Mrs. Holly herself answered his low knock. She looked worn and pale.
"Thank you, sir," she said gratefully, in reply to his offer of assistance, "but there is n't anything you can do, Mr. Gurnsey. We're having everything done that can be, and every one is very kind. We have a very good nurse, and Dr. Kennedy has had consultation with Dr. Benson from the Junction. They are doing all in their power, of course, but they say that—that it's going to be the nursing that will count now."
"Then I don't fear for him, surely," declared the man, with fervor.
"I know, but—well, he shall have the very best possible—of that."
"I know he will; but is n't there anything—anything that I can do?"
She shook her head.
"No. Of course, if he gets better—" She hesitated; then lifted her chin a little higher; "When he gets better," she corrected with courageous emphasis, "he will want to see you."
"And he shall see me," asserted Gurnsey. "And he will be better, Mrs. Holly,—I'm sure he will."
"Yes, yes, of course, only—oh, Mr. Jack, he's so sick—so very sick! The doctor says he's a peculiarly sensitive nature, and that he thinks something's been troubling him lately." Her voice broke.
"Poor little chap!" Mr. Jack's voice, too, was husky.
She looked up with swift gratefulness for his sympathy.
"And you loved him, too, I know," she choked. "He talks of you often—very often."
"Indeed I love him! Who could help it?"
"There could n't anybody, Mr. Jack,—and that's just it. Now, since he's been sick, we've wondered more than ever who he is. You see, I can't help thinking that somewhere he's got friends who ought to know about him—now."
"Yes, I see," nodded the man.
"He is n't an ordinary boy, Mr. Jack. He's been trained in lots of ways—about his manners, and at the table, and all that. And lots of things his father has told him are beautiful, just beautiful! He is n't a tramp. He never was one. And there's his playing. You know how he can play."
"Indeed I do! You must miss his playing, too."
"I do; he talks of that, also," she hurried on, working her fingers nervously together; "but oftenest he—he speaks of singing, and I can't quite understand that, for he did n't ever sing, you know."
"Singing? What does he say?" The man asked the question because he saw that it was affording the overwrought little woman real relief to free her mind; but at the first words of her reply he became suddenly alert.
"It's 'his song,' as he calls it, that he talks about, always. It is n't much—what he says—but I noticed it because he always says the same thing, like this: 'I'll just hold up my chin and march straight on and on, and I'll sing it with all my might and main.' And when I ask him what he's going to sing, he always says, 'My song—my song,' just like that. Do you think, Mr. Jack, he did have—a song?"

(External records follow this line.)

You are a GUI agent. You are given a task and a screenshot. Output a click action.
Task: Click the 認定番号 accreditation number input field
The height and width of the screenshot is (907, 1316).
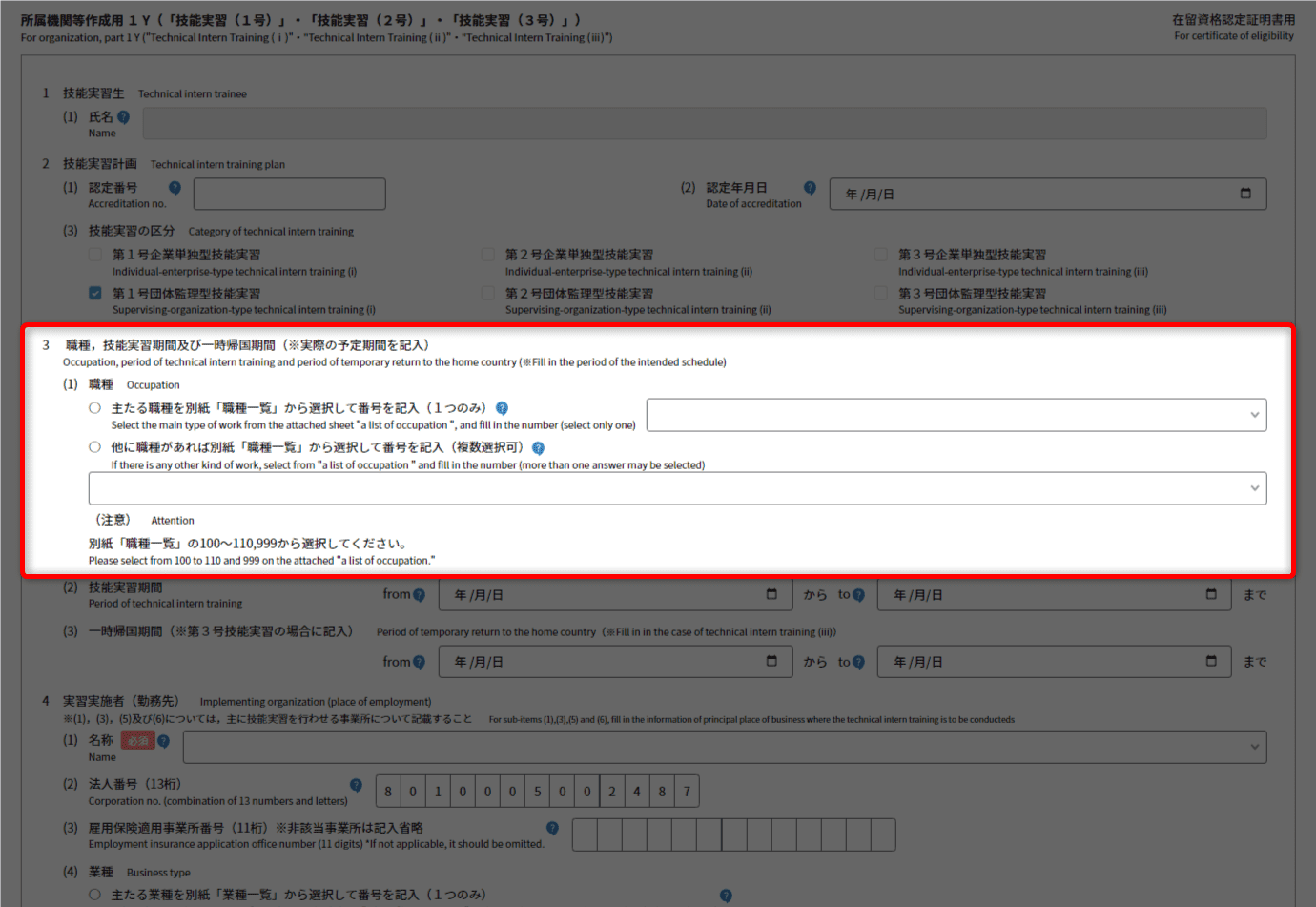pyautogui.click(x=289, y=194)
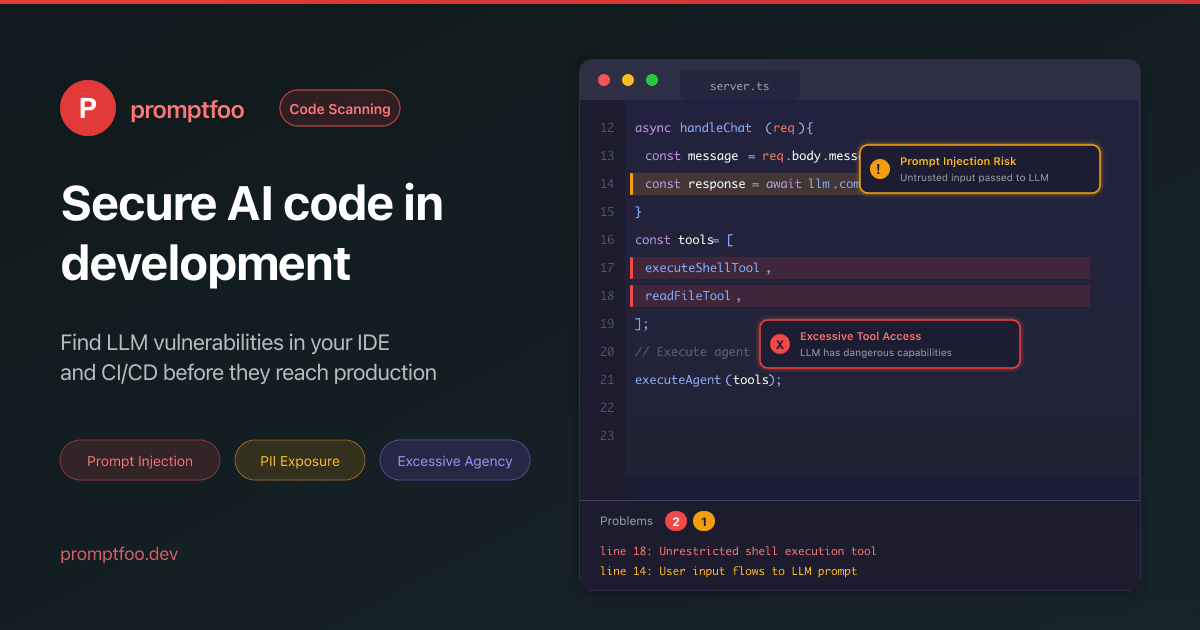Click the Problems panel header label
1200x630 pixels.
tap(626, 520)
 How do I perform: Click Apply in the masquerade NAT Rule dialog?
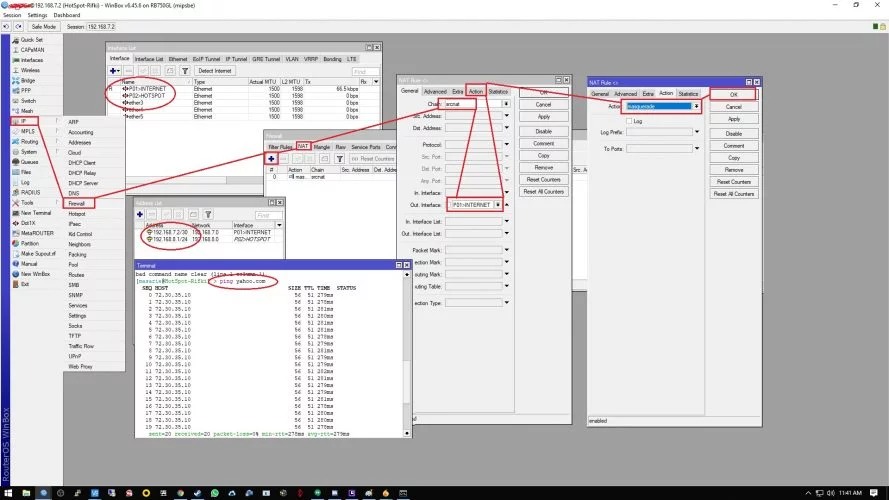click(x=733, y=119)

For a moment the man did not answer. Something in his throat tightened, and held the words. Then, in a low voice he managed to stammer:—
"I think he did, Mrs. Holly, and—I think he sang it, too." The next moment, with a quick lifting of his hat and a murmured "I'll call again soon," he turned and walked swiftly down the driveway.
So very swiftly, indeed, was Mr. Jack walking, and so self-absorbed was he, that he did not see the carriage until it was almost upon him; then he stepped aside to let it pass. What he saw as he gravely raised his hat was a handsome span of black horses, a liveried coachman, and a pair of startled eyes looking straight into his. What he did not see was the quick gesture with which Miss Holbrook almost ordered her carriage stopped the minute it had passed him by.